The business community is generally behind efforts to reduce government deficits, especially in the US and UK. Yet at the same time, it is often said that deficit reduction alone is not enough. There has to be a strategy for positive business growth.
At first sight, there seems to be a paradox. Deficit reduction means cutting expenditure or raising taxes or both – any of which is bad for growth. However, in the longer term, deficit reduction is essential if growth is not to lead to inflation, which will in turn destroy growth.
In an effort to simplify the whole debate, here are the three main ways by which growth might, in theory, be encouraged – and the obstacles to their delivering that growth.

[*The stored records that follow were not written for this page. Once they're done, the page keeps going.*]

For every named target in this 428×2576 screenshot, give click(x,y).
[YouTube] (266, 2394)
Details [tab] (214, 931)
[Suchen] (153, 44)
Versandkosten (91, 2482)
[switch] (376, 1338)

1 Maintain high government spending. This can be done only by raising taxes or by continuing to run the current huge deficits. Higher taxes simply reduce growth – even Keynes, the economist usually (mis)quoted by those who favour big state spending, said as much. Running up deficits is itself the problem, not the solution. It cannot go on forever. Apart from anything else, it is inefficient because government spending rarely goes to those sectors with the greatest potential for viable growth.
2 Cut taxes. This is the most effective way of stimulating growth, because the money released can be targeted at the most productive parts of the economy. In the longer term, intelligent tax cuts will produce growth that will increase government revenue, which will in turn reduce the deficit. The obvious problem with this is that it takes time: in the very short term, tax cuts will actually increase the deficit – unless accompanied by spending cuts which are politically and administratively difficult in a democracy.
3 Cut regulation. This could be done at the same time as either of the other two strategies, or on its own. It is the only strategy that does not increase the deficit in the short term. Indeed, it might reduce it immediately, since fewer rules out to mean fewer bureaucrats to enforce them. The downside is that for deregulation to make much of a difference to growth, it will have to be radical – and so far governments have been very reluctant to give up any of their power over business. We are not holding are breath.